TASK DIRECTIONS →
Write the data out verbatim.

[Stored records]
*** Begin section ***

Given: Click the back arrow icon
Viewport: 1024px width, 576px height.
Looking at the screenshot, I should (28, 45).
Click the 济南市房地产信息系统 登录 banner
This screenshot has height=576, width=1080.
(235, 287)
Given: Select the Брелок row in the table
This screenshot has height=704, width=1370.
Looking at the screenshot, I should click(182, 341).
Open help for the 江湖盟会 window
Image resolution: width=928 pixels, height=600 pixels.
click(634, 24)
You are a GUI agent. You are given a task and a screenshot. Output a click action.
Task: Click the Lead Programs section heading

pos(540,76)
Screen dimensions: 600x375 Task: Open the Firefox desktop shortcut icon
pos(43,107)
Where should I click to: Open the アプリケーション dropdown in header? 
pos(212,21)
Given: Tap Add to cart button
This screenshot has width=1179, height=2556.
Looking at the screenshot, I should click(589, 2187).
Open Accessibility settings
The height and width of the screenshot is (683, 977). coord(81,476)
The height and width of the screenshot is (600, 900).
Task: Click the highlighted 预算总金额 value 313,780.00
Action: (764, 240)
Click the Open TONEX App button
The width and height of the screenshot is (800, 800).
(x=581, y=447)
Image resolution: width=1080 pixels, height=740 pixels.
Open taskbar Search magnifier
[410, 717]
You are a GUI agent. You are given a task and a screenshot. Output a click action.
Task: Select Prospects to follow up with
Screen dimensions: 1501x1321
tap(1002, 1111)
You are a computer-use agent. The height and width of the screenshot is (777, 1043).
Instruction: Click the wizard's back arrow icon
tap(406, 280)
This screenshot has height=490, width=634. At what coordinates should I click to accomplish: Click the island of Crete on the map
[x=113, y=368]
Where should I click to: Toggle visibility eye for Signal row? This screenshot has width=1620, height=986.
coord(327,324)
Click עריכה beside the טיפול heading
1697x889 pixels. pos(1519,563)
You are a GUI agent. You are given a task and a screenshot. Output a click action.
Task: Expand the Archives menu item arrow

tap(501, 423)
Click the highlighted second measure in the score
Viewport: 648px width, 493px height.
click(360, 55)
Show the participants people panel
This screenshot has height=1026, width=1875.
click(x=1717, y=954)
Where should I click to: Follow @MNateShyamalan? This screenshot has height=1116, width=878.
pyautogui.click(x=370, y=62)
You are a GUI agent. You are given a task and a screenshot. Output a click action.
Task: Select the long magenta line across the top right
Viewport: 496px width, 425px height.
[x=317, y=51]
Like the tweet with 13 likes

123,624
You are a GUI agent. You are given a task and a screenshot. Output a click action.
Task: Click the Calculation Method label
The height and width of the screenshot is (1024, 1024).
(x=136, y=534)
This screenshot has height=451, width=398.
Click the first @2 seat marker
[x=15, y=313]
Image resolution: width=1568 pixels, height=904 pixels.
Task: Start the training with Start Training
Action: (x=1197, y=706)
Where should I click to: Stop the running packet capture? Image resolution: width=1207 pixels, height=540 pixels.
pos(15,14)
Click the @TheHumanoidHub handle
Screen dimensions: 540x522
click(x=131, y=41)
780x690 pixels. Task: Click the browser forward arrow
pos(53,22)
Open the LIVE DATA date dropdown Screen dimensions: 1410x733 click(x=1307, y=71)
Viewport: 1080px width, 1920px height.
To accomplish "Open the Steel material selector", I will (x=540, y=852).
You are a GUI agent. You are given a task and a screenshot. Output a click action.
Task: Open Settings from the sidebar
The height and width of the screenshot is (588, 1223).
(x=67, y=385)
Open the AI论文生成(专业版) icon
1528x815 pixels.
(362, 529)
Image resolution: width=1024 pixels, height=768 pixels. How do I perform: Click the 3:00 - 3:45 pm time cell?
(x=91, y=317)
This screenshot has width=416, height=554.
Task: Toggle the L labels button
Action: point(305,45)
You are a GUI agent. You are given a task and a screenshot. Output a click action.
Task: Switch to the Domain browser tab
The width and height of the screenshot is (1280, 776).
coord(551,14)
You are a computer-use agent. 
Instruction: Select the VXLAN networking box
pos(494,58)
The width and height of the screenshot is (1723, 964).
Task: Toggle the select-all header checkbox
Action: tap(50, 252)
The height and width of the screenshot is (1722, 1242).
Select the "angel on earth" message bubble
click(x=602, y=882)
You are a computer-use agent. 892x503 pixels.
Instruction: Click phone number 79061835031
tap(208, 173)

*** End section ***

RESULT →
Given: Click the back arrow icon
Viewport: 1024px width, 576px height.
Looking at the screenshot, I should (28, 45).
Click the 济南市房地产信息系统 登录 banner
This screenshot has height=576, width=1080.
(235, 287)
Given: Select the Брелок row in the table
This screenshot has height=704, width=1370.
Looking at the screenshot, I should click(182, 341).
Open help for the 江湖盟会 window
Image resolution: width=928 pixels, height=600 pixels.
click(634, 24)
You are a GUI agent. You are given a task and a screenshot. Output a click action.
Task: Click the Lead Programs section heading

pos(540,76)
Screen dimensions: 600x375 Task: Open the Firefox desktop shortcut icon
pos(43,107)
Where should I click to: Open the アプリケーション dropdown in header? 
pos(212,21)
Given: Tap Add to cart button
This screenshot has width=1179, height=2556.
Looking at the screenshot, I should click(589, 2187).
Open Accessibility settings
The height and width of the screenshot is (683, 977). coord(81,476)
The height and width of the screenshot is (600, 900).
Task: Click the highlighted 预算总金额 value 313,780.00
Action: (764, 240)
Click the Open TONEX App button
The width and height of the screenshot is (800, 800).
(x=581, y=447)
Image resolution: width=1080 pixels, height=740 pixels.
Open taskbar Search magnifier
[410, 717]
You are a GUI agent. You are given a task and a screenshot. Output a click action.
Task: Select Prospects to follow up with
Screen dimensions: 1501x1321
tap(1002, 1111)
You are a computer-use agent. The height and width of the screenshot is (777, 1043).
Instruction: Click the wizard's back arrow icon
tap(406, 280)
This screenshot has height=490, width=634. At what coordinates should I click to accomplish: Click the island of Crete on the map
[x=113, y=368]
Where should I click to: Toggle visibility eye for Signal row? This screenshot has width=1620, height=986.
coord(327,324)
Click עריכה beside the טיפול heading
1697x889 pixels. pos(1519,563)
You are a GUI agent. You are given a task and a screenshot. Output a click action.
Task: Expand the Archives menu item arrow

tap(501, 423)
Click the highlighted second measure in the score
Viewport: 648px width, 493px height.
click(360, 55)
Show the participants people panel
This screenshot has height=1026, width=1875.
click(x=1717, y=954)
Where should I click to: Follow @MNateShyamalan? This screenshot has height=1116, width=878.
pyautogui.click(x=370, y=62)
You are a GUI agent. You are given a task and a screenshot. Output a click action.
Task: Select the long magenta line across the top right
Viewport: 496px width, 425px height.
[x=317, y=51]
Like the tweet with 13 likes

123,624
You are a GUI agent. You are given a task and a screenshot. Output a click action.
Task: Click the Calculation Method label
The height and width of the screenshot is (1024, 1024).
(x=136, y=534)
This screenshot has height=451, width=398.
Click the first @2 seat marker
[x=15, y=313]
Image resolution: width=1568 pixels, height=904 pixels.
Task: Start the training with Start Training
Action: (x=1197, y=706)
Where should I click to: Stop the running packet capture? Image resolution: width=1207 pixels, height=540 pixels.
pos(15,14)
Click the @TheHumanoidHub handle
Screen dimensions: 540x522
click(x=131, y=41)
780x690 pixels. Task: Click the browser forward arrow
pos(53,22)
Open the LIVE DATA date dropdown Screen dimensions: 1410x733 click(x=1307, y=71)
Viewport: 1080px width, 1920px height.
To accomplish "Open the Steel material selector", I will (x=540, y=852).
You are a GUI agent. You are given a task and a screenshot. Output a click action.
Task: Open Settings from the sidebar
The height and width of the screenshot is (588, 1223).
(x=67, y=385)
Open the AI论文生成(专业版) icon
1528x815 pixels.
(362, 529)
Image resolution: width=1024 pixels, height=768 pixels. How do I perform: Click the 3:00 - 3:45 pm time cell?
(x=91, y=317)
This screenshot has width=416, height=554.
Task: Toggle the L labels button
Action: point(305,45)
You are a GUI agent. You are given a task and a screenshot. Output a click action.
Task: Switch to the Domain browser tab
The width and height of the screenshot is (1280, 776).
coord(551,14)
You are a computer-use agent. 
Instruction: Select the VXLAN networking box
pos(494,58)
The width and height of the screenshot is (1723, 964).
Task: Toggle the select-all header checkbox
Action: tap(50, 252)
The height and width of the screenshot is (1722, 1242).
Select the "angel on earth" message bubble
click(x=602, y=882)
You are a computer-use agent. 892x503 pixels.
Instruction: Click phone number 79061835031
tap(208, 173)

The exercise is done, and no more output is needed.